Tumiyana menjelaskan, jembatan didesain dengan empat lajur dan memiliki panjang 784,5 meter dan lebar 23,2 meter. "Teknologi bascule sendiri diaplikasikan pada bentang tengah. Dengan teknologi bascule, maka tinggi jembatan hanya 15 meter saja, sehingga mempermudah kendaraan yang melintas di atasnya," kata dia.


Khusus untuk pembangunan jembatan, kata dia, PP sebelumnya juga telah berhasil menyelesaikan proyek prestisius Jembatan Balerang yang menghubungkan Pulau Batam-Rempang dan Pulau Galang. Khusus untuk Jembatan Batu Rusa II, jelasnya, menjadi daya tarik (landmark) Provinsi Babel untuk mengembangkan sektor pariwisata yang memang selama ini menjadi andalan.
Selain itu, Tumiyana juga mengatakan, pada semester I tahun 2010, perseroan mencatat lonjakan laba bersih sebesar 122 persen atau Rp 25,22 miliar dibanding laba bersih di periode yang sama tahun lalu sebesar Rp 11,38 miliar.
Untuk laba usaha, lanjut Tumiyana, pada semester satu tahun ini mencapai Rp 89,03 miliar, sehingga marjin laba usaha naik dari 6 persen menjadi 6,6 persen di semester satu tahun 2010 ini. "Hal ini disebabkan oleh peningkatan kinerja profitabilitas proyek dan perusahaan yang terus-menerus didorong melalui strategi bisnis yang tepat dan fokus terhadap inovasi," katanya.

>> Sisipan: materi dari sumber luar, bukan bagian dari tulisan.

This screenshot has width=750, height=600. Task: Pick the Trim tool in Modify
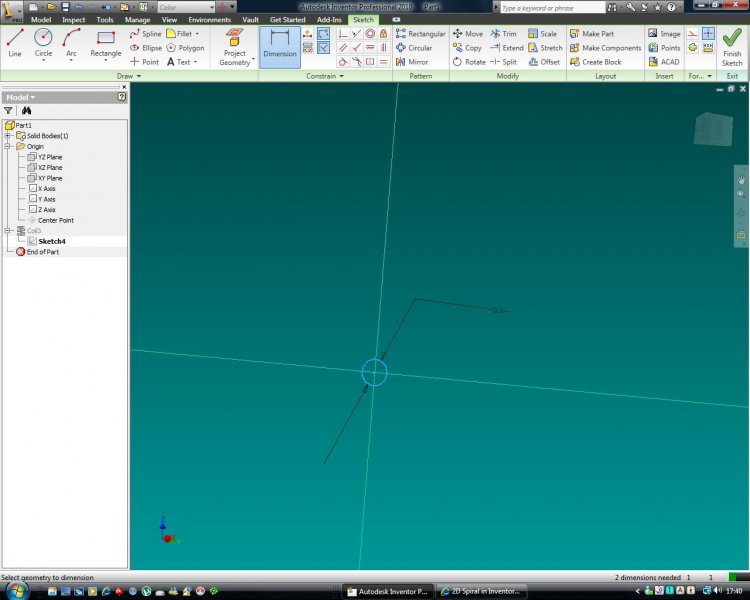[503, 34]
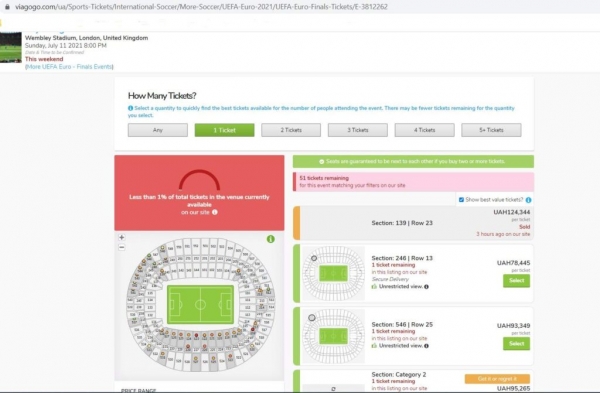Viewport: 600px width, 393px height.
Task: Click the event thumbnail image of the stadium
Action: (x=11, y=47)
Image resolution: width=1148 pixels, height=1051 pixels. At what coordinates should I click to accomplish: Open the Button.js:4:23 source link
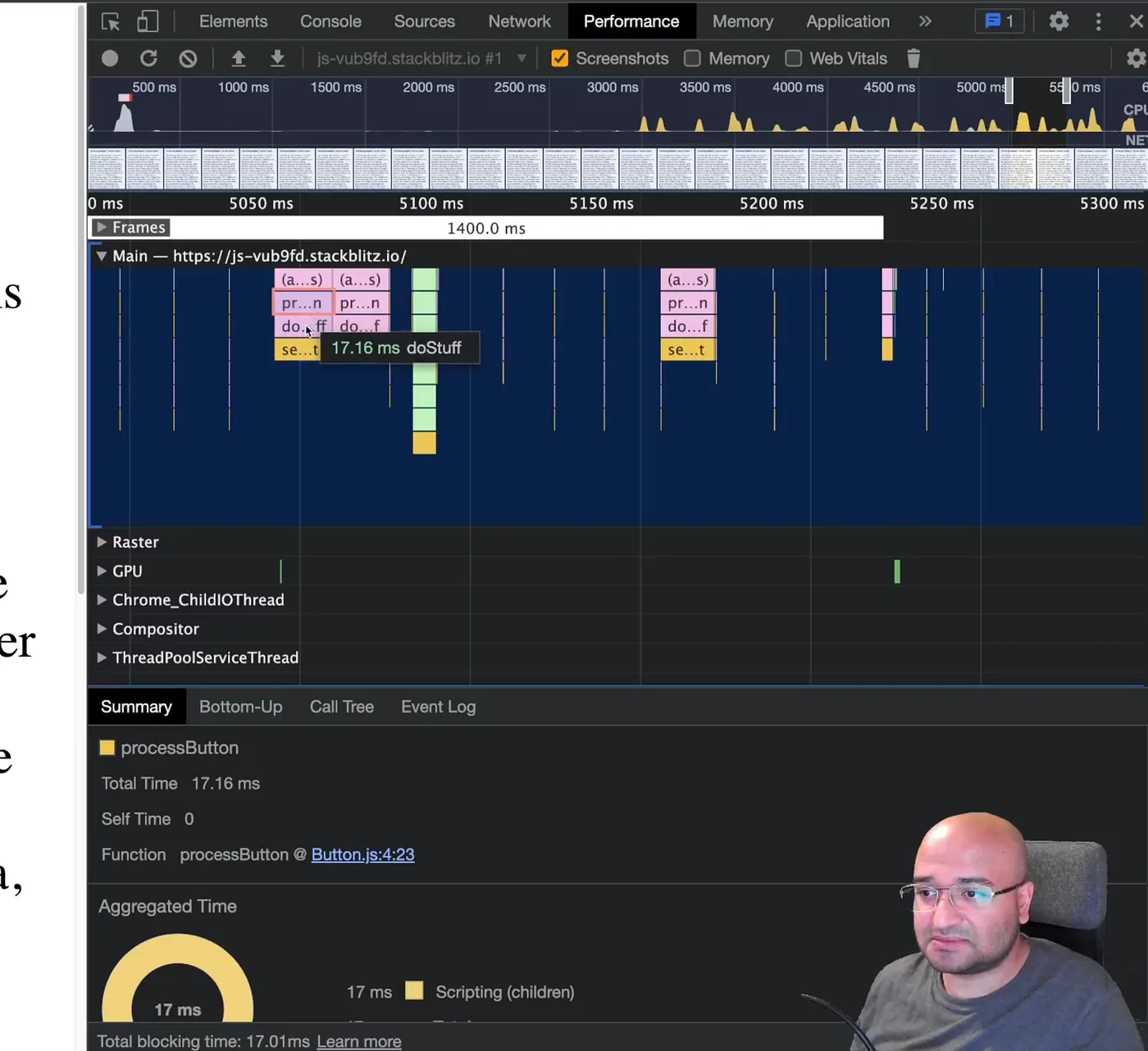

Sementara menyangkut kontribusi pendapatan di sektor properti, dia mengatakan, sebanyak 70 persen masih berasal dari pembangunan gedung, sedangkan lainnya dari pembangunan tol, pelabuhan, dan jembatan. Sementara untuk proyek yang didapat 2009 yang digarap pada 2010 (carry over) ditambah proyek baru yang didapat tahun 2010, PP berhasil memperoleh pendapatan senilai Rp 2,2 triliun.